The phylogenetic resolution of the Y-chromosome haplogroup (YHG) tree is now sufficiently high to be able to detect geographic patterns on a micro-regional scale.3 , 4 A critical role for genetic variation in chromosome Y in regulating susceptibility to influenza A virus infection and in augmenting pathogenic immune responses in the lung has been demonstrated in a murine model.5 We have compared the prevalence of Y-chromosome haplotypes in the Netherlands and Dutch-speaking Belgium (Flanders) with the prevalence and mortality of COVID-19 using individualized data of 12 Dutch and 5 Flemish provinces. In parallel, prevalence and mortality of COVID-19 were compared with epidemiological data on Y-chromosome haplotypes and several polymorphisms [angiotensin-converting enzyme 1 (ACE1), human homeostatic iron regulator protein (HFE), and complement component C3] in 28 (mainly European) countries. Infection-related data reported on 30 April 2020 by Belgian and Dutch health authorities, as well as Johns Hopkins, were analyzed. COVID-19 prevalence (Figure 1 A) and mortality frequency in the Dutch and Flemish provinces strongly correlated with the R1b-S116 haplotype frequency (r 2 = 0.601 and 0.453, respectively). Similarly, in European countries, a marked correlation was noted: COVID-19 prevalence (Figure 1B) and mortality showed a strong correlation with the R1b-S116 haplotype frequency (r 2 = 0.390 and 0.493, respectively). Even in separate multivariate regression models for COVID-19 prevalence and mortality frequency including the listed candidate markers, R1b-S116 remained a significant factor (next to ACE1 polymorphism for COVID-19 prevalence). Remarkably, among Italians, the heavily affected Bergamo area is characterized by a very high R1b-S116 haplotype frequency (0.179). Among European countries, a linear positive correlation was found between R1b-S116 allele frequency and basic reproduction numbers [calculated from a susceptible-infectious-recovered COVID-19 model (r 2 = 0.281)].

Figure 1.

Figure 1

R1b-S116 haplotype frequency versus COVID-19 prevalence (30 April 2020) in the Netherlands and Flanders (A) [log (prevalence) = 2.8684 + 7.543 X (R1b-S116 haplotype frequency), r2 = 0.601] and in a group of 28 countries (B) [log (prevalence) = 2.848 + 5.561 X (R1b-S116 haplotype frequency), r2 = 0.390].

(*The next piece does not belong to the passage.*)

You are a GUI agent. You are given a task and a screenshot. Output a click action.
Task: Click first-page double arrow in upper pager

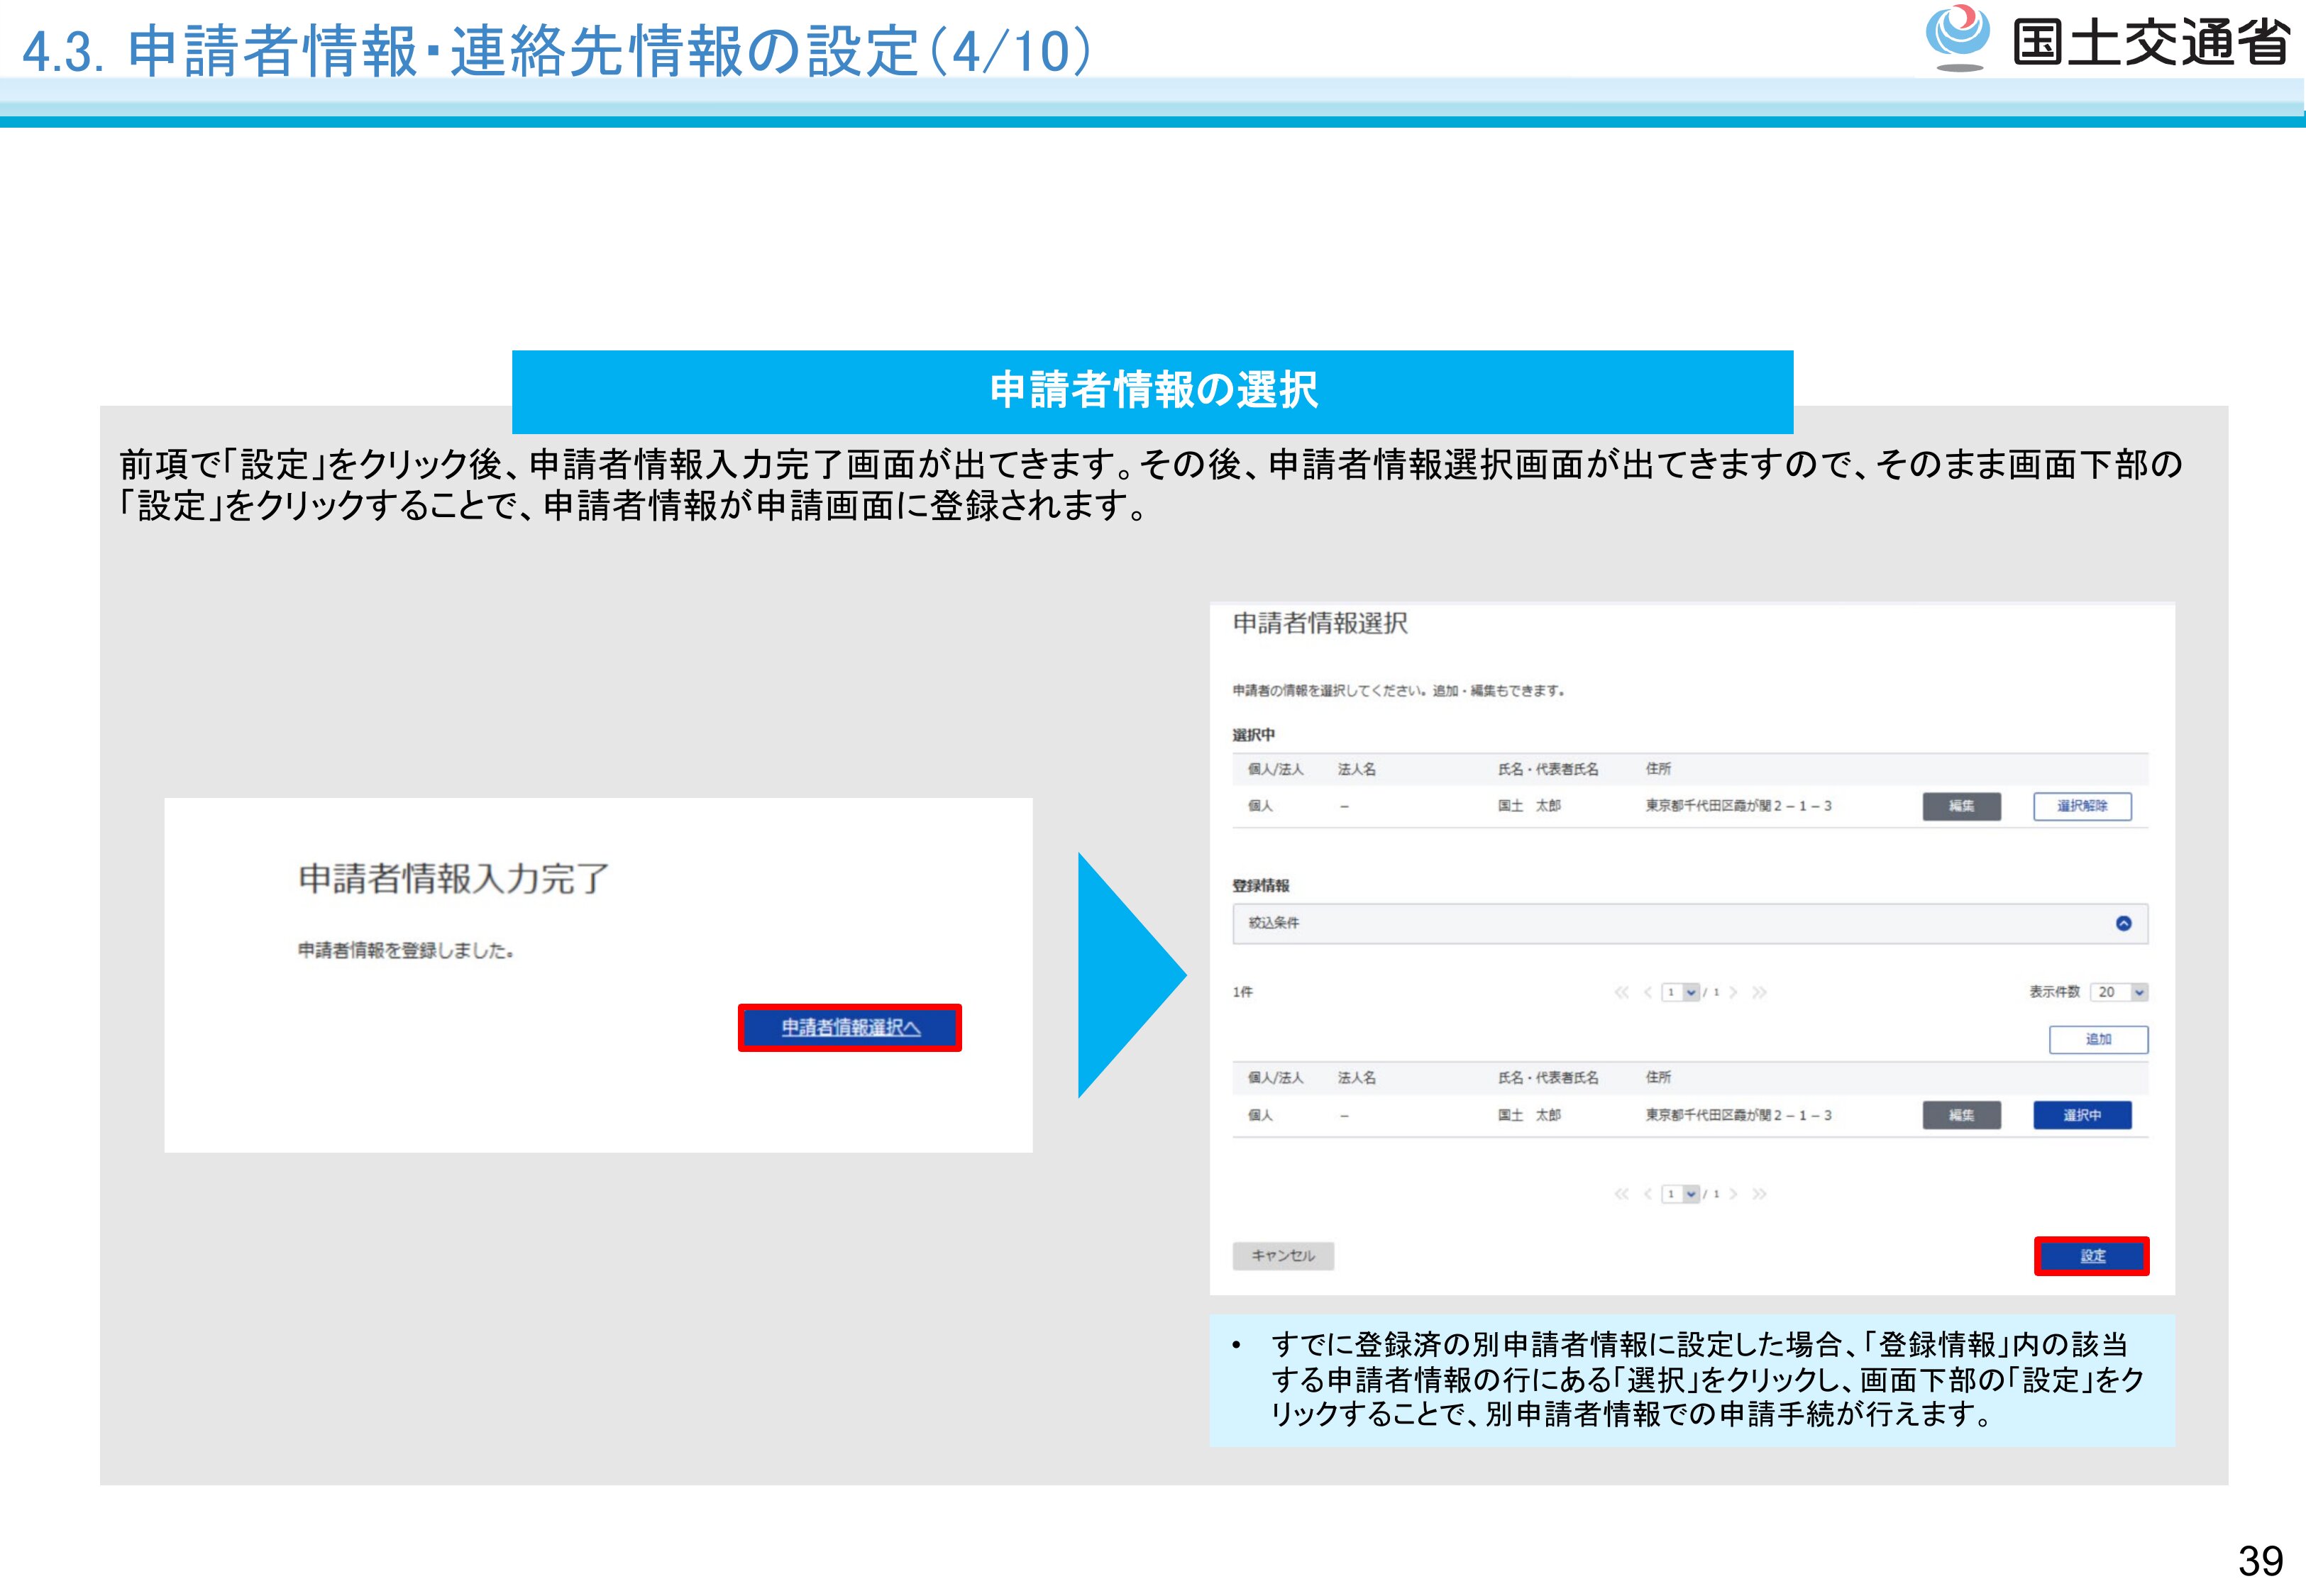[x=1621, y=992]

On the one hand, the Y-chromosome influences immune and inflammatory responses, resulting in a genetically programmed susceptibility to diseases with a strong immune component. On the other hand, the R1b-S116 haplotype frequency might also be regarded as a population marker, which stands for cosegregated genes and associated epigenetic control. Further research should focus on the interaction between the AR, TMPRSS2, and the pattern of Y-chromosome haplotype distribution in different COVID-19 patient population groups.

Acknowledgments

Funding

None declared.

Disclosure

The authors have declared no conflicts of interest.